内閣府は38年ぶりに新たな景気動向指数を作成
内閣府は経済全体の変化を表す景気動向指数に、サービス産業や消費に重きを置いた新たな指数を設ける。景気動向指数のうち現状把握に使う「一致指数」を巡っては、製造業の変動の影響が実態より強く出ているとの指摘があった。既存の指数は残し、新たな指数を参考値として公表することで景気を多角的に把握できるようにする(18日付日本経済新聞)。
内閣府が発表している景気動向指数とは、景気動向を示す複数の指標を使い、3か月前と比較して上昇した指標の割合を示し、これにより景気が上向きか下向きかの方向性を示すものである。景気に先がけて反応する先行指数、足元景気動向を知るための一致指数、景気の動向に半年から1年程度遅れるとされる遅行指数がある。

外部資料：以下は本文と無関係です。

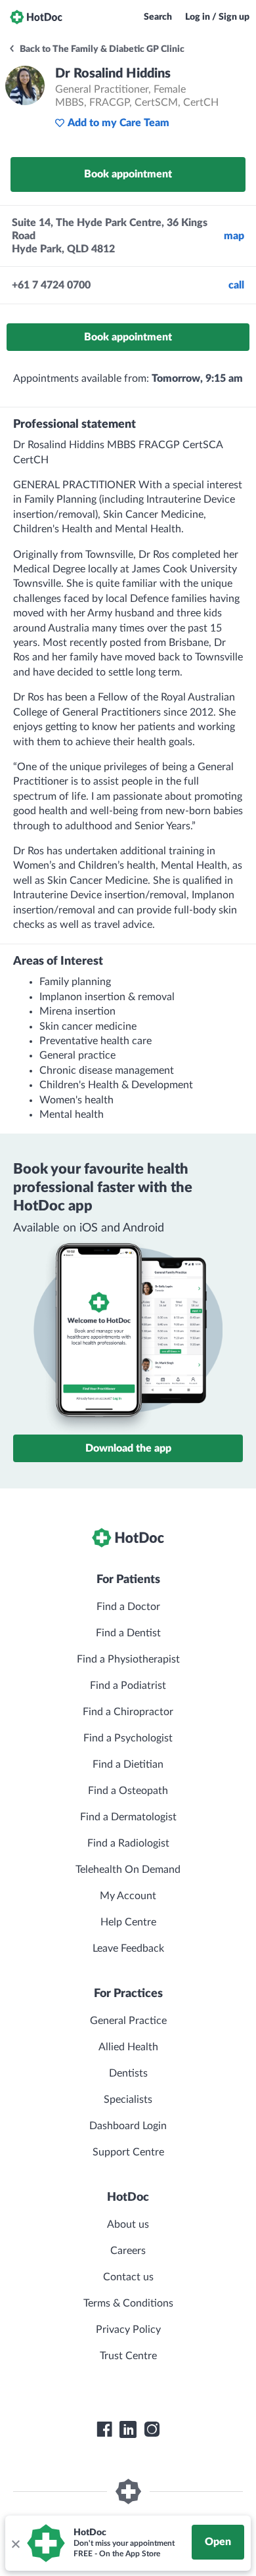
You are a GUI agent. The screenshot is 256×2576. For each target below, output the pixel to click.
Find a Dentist (128, 1633)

一致指数は景気局面や景気転換点の判断に用いられる。50%が景気転換点の目安となり、一致指数が3か月以上連続して50%を超えているときは景気拡大局面にあるとされ、下回っているときは後退局面にあるとされている。
一致指数では、鉱工業生産指数、鉱工業生産財出荷指数、大口電力使用量、製造業稼働率指数、所定外労働時間指数、投資財出荷指数、商業販売額(小売業、卸売業)、全産業営業利益、中小企業売上高、有効求人倍率を使っている。
この指数について専門家の間では製造業の動向に重点が置かれ、サービス産業が広がっている経済構造の変化を反映していないという指摘が出ていた。
このため有識者で作る内閣府の研究会が議論した結果、今の「景気動向指数」とは別に外食や旅行、医療などサービス産業の動きをより反映した新しい経済指標を設けることになった(25日付NHK)。
内閣府が景気の動向を示す指標を新たに作るのは38年ぶりとなる。内閣府は、この指標を来月下旬から参考指標として公表する予定。